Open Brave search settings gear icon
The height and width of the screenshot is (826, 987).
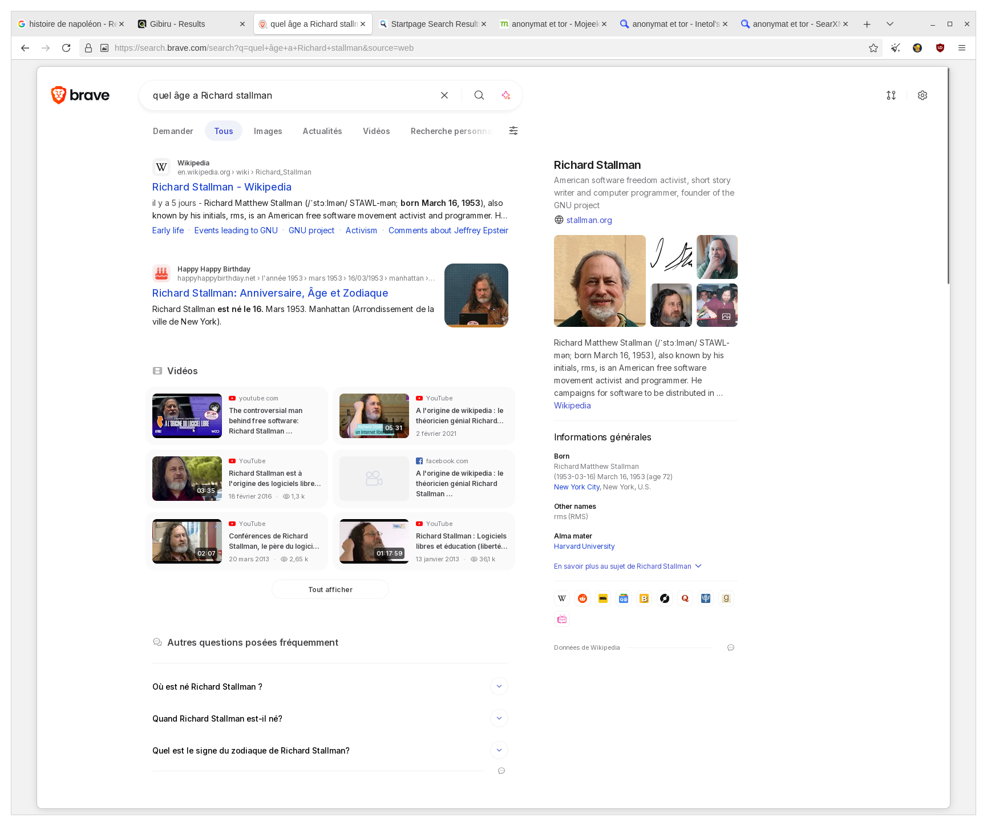(923, 95)
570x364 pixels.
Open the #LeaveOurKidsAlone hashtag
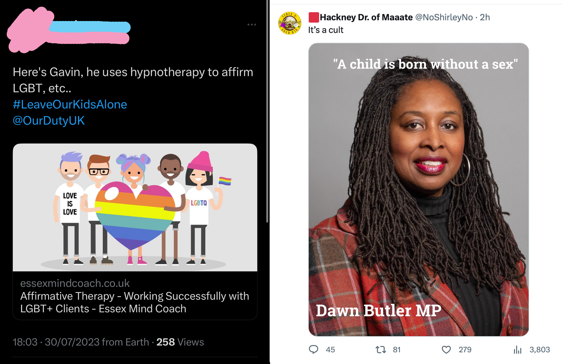[70, 104]
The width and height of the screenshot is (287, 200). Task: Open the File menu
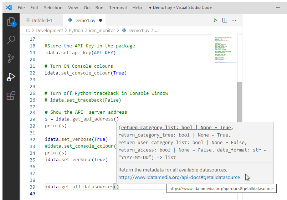21,7
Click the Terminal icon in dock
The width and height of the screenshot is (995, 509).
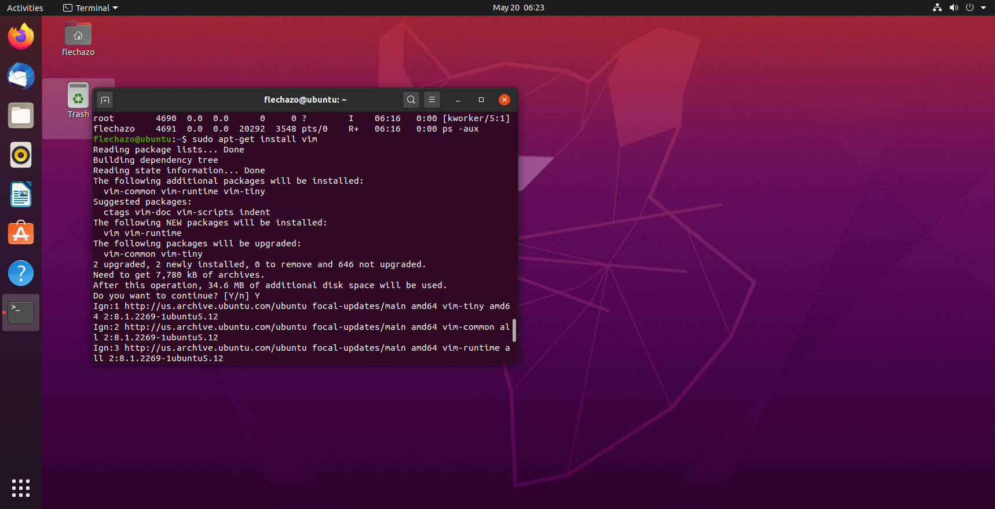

**Exercise instructions**
Only the count should be given: the number of lines in the entries above containing the word "icon".

**Response below**
2